11/22/63, by Stephen King
Jake Epping travels back in time to save a friend and stop the Kennedy assassination.
I cried at the end of this book. It was beautiful, the way King wove the story together. The past harmonizes, and so does this book.
It’s King’s best book I’ve read in years, possibly his best ever. It combines an enormous amount of research with King’s creativity, creating a mammoth powerhouse of literary genius.
At this point, it is worth noting that I listened to the audiobook. Audible.com had a deal whereby I could get a free one, and I wanted to read this book for some time. It’s huge – something around 35 hours long. The reader, Craig Wasson, did a wonderful job. He has a pleasant voice, and he’s very good at creating voices for the different characters – affecting accents from Maine to Texas.

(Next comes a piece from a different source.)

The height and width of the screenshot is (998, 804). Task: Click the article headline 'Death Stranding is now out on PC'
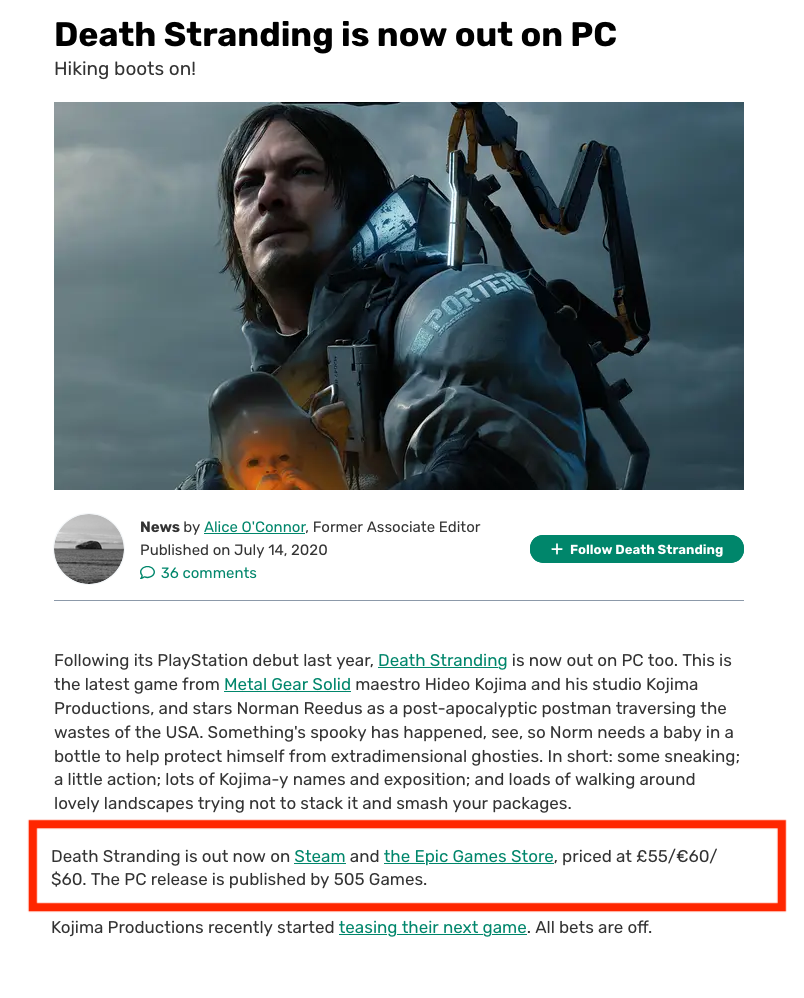point(335,34)
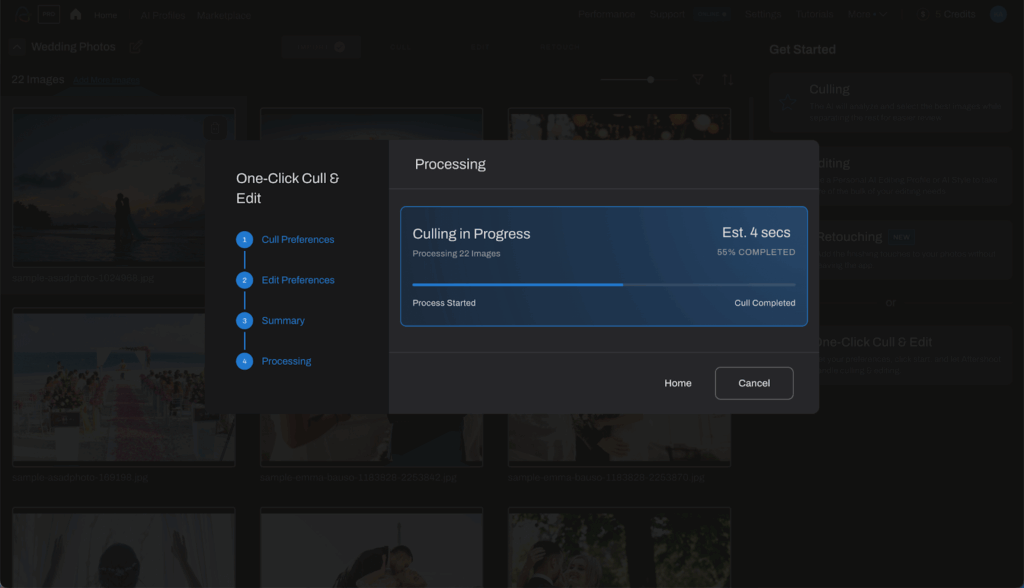Expand the More dropdown in the top bar
The image size is (1024, 588).
(866, 14)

Most of the book is action-less. The main character spends much of his time collecting evidence – was Lee Harvy Oswald the lone shooter? Only the best read Kennedy scholars could match the way King works the events into the story, though he admits he twisted things to fit the story as it was needed.
The book is ostensibly about stopping Kennedy’s death, but that event comes much later in the book – almost the end. If you are expecting a long diatribe about what would have happened had Kennedy lived, look somewhere else.
The story revolves around a high school English teacher, Jake Epping, and his adventures in “the land of ago”. King does a fantastic job of creating a world for readers, filling the senses with the sights and sounds of a world foreign to 21st century readers.
The book bears many of King’s trademarks. It isn’t quite as eerie as some of his other books, but it has a healthy dish of the supernatural – time travel, for one.
I like the way King doesn’t explain the supernatural – it just is. The point isn’t to discover the cause of the supernatural, like the rabbit hole that takes Epping back in time. Rather, King’s focus is on how characters react and overcome the supernatural. 11-22-63 is no different.
This book is magic. Events small and large weave together to make a wonderful tapestry. More often than I could count, things came together the way a puzzle comes together – I got that excited feeling of a new revelation. Few people are as good at producing that feeling as King is.
I cried at the end of this book. And I am not a crying man.